- While lying on your steel bunk, a shaft of sunlight sluices through window panes and curls around bars to warm your bare leg. Light that has hurtled 93,000,000 miles in eight minutes from a sphere you could stuff a million Earths into. The sun’s life half spent, like a middle-aged man scratching his graying beard, wondering where the time has gone.
- Cudgeling up clumps of soil with a dull-bladed grub hoe, armed guards atop their spotted Appaloosas, barking orders to mind your row, work harder, swing faster. Each glob of loam writhing with more organisms than there are humans scrabbling on this planet. The sticky wads gummed to the soles of your ragged brogans, five hundred precious years in the making.
- The sky sucking water from lakes and swamps, rivers and oceans, plants and flesh to transform into puffs of cumulus scudding overhead. A gazillion water droplets jiggling in heaps that you’d swear are lighter than air, but weigh more than seventy-six husky African elephants. They grumble high above the cement ceiling of your unit, while you slog down the narrow corridor to the chow hall.
- A beetle scuttling across your cell floor, family member of a lineage trailing back to the Permian Period, having outlasted the calving of Pangea and the eternal slumber of dinosaurs. Besides having wings hard as fingernail clippings, they graze on aphids, trees, and animal dung. When done, they leave behind their brittle husks for you to flush down aluminum commodes.
- Mid-day backache, hunched over unending furrows of cotton, plucking the tufts from bowls sprung in the sweltering heat. Gossypium, as it’s otherwise known, gulps twenty-seven times its weight in water. A quarter-ton bale being spun into 4,300 pairs of state-issued socks, or 1,200 uniform tops, or 250 pairs of sweat-soaked pants you wipe your stiff fingers on.

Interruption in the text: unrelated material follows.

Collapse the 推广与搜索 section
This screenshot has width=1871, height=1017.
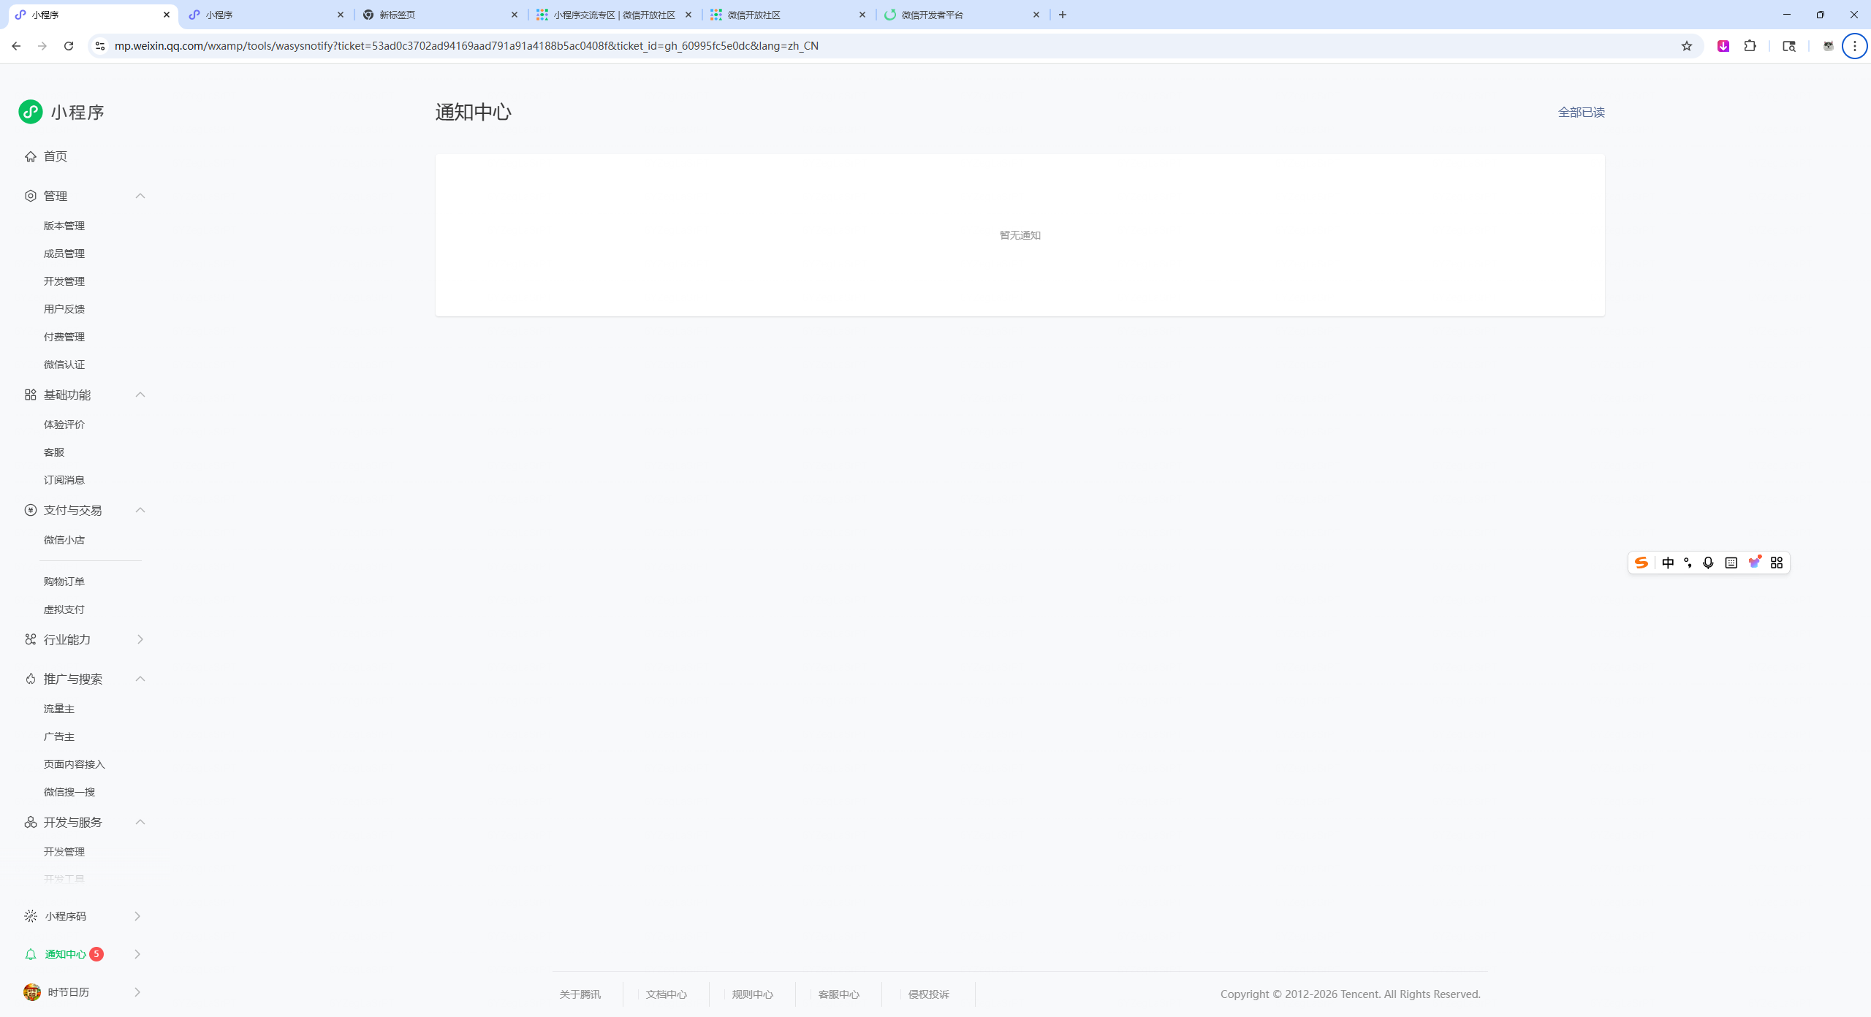pos(140,679)
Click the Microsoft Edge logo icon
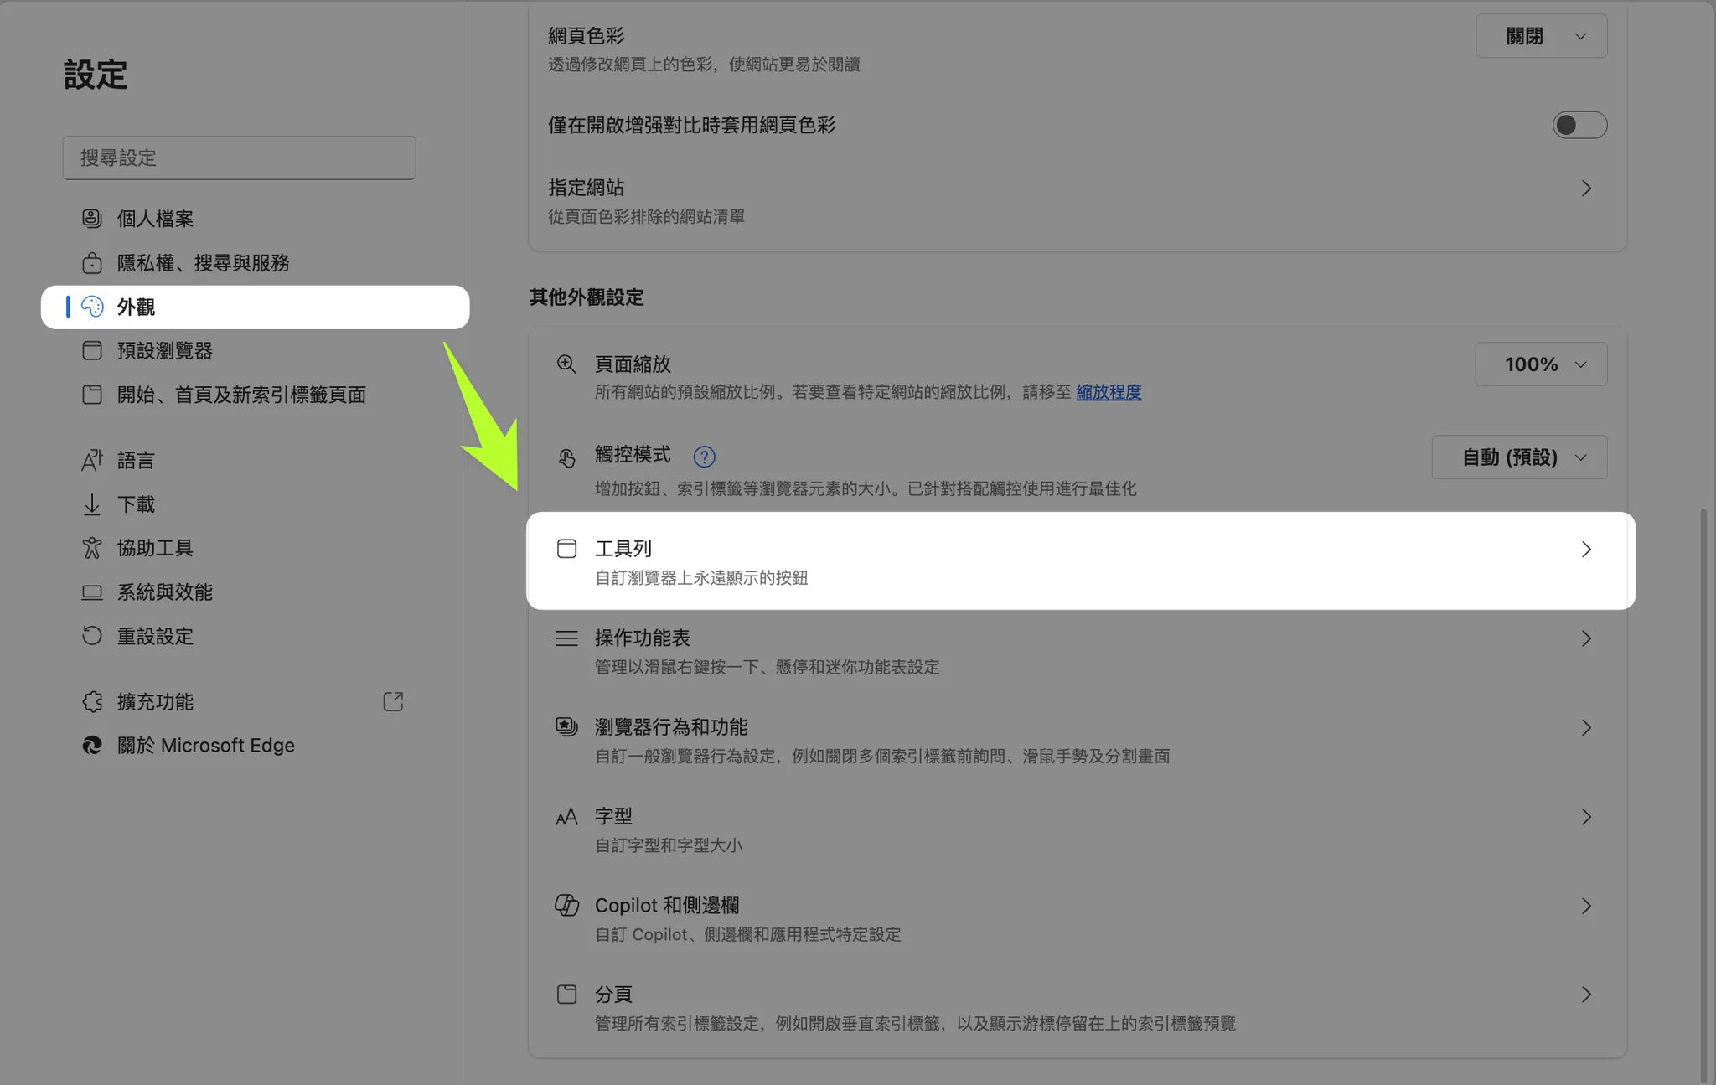This screenshot has width=1716, height=1085. [92, 746]
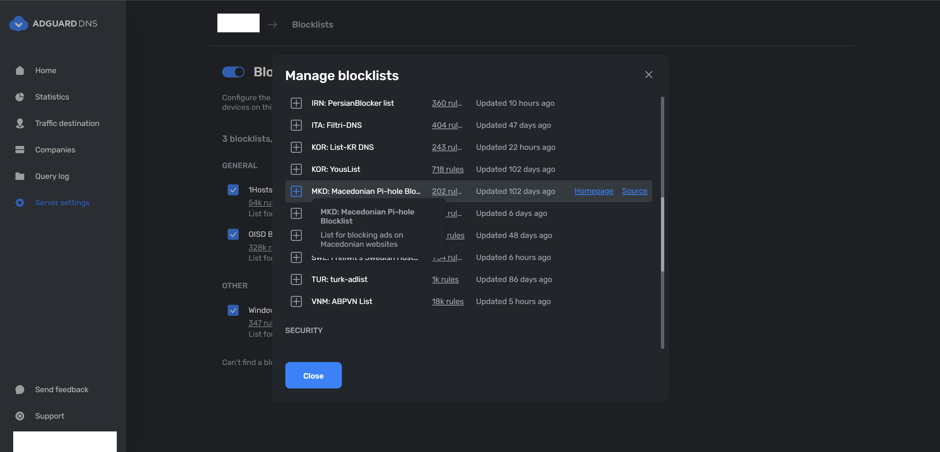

- Pigeons clustered on the chapel roof like a covey of cherubs, bobbing their heads in sync with twitchy steps to stabilize their sight – their world a kaleidoscope of colors. Keenly aware of where home is, they lift swiftly into the air, flutter like a gray gust, then settle in unison atop the building to peck at cottonwood seeds ferried by the wind, then dumped.
- Marveling at lovebugs shuddering in pairs along the sidewalk, windowsills, drifting on a breeze. While returning from showers, you stall in the May sun, hold out your hand, invite them to alight on your palm. Thousands speckling the afternoon like a pointillist painting, affixed at their tails, throbbing with instinct.
- Along the seams of the building, where concrete meets Bermuda grass, a lot skinned back by the groundskeeper. Sleek asters and floppy daffodils and languid black-eyed Susans jut from damp dirt for the officers’ pleasure. While the guards pat-search you – running their latexed hands along your thighs, up your back, under your arms – you glance at the flowers and pilfer a parcel of heaven.
- At night, while the guard’s keys jangle from his belt, the moon floats in a boundless, black sky. You watch it through a slat of window on the far wall, iridescent and enthralling, while your cell mate snores on his bunk. A chunk of Earth chipped off 4.5 billion years ago by a meandering boulder. You wave to it, wistfully aware that every year it slides a little farther away.
The writer, who chooses anonymity for privacy reasons, entered the Texas prison system at the age of twenty-one and served fifteen consecutive years. While incarcerated, he earned a bachelor’s degree in psychology from Sam Houston State University and a master’s degree in literature from University of Houston at Clear Lake.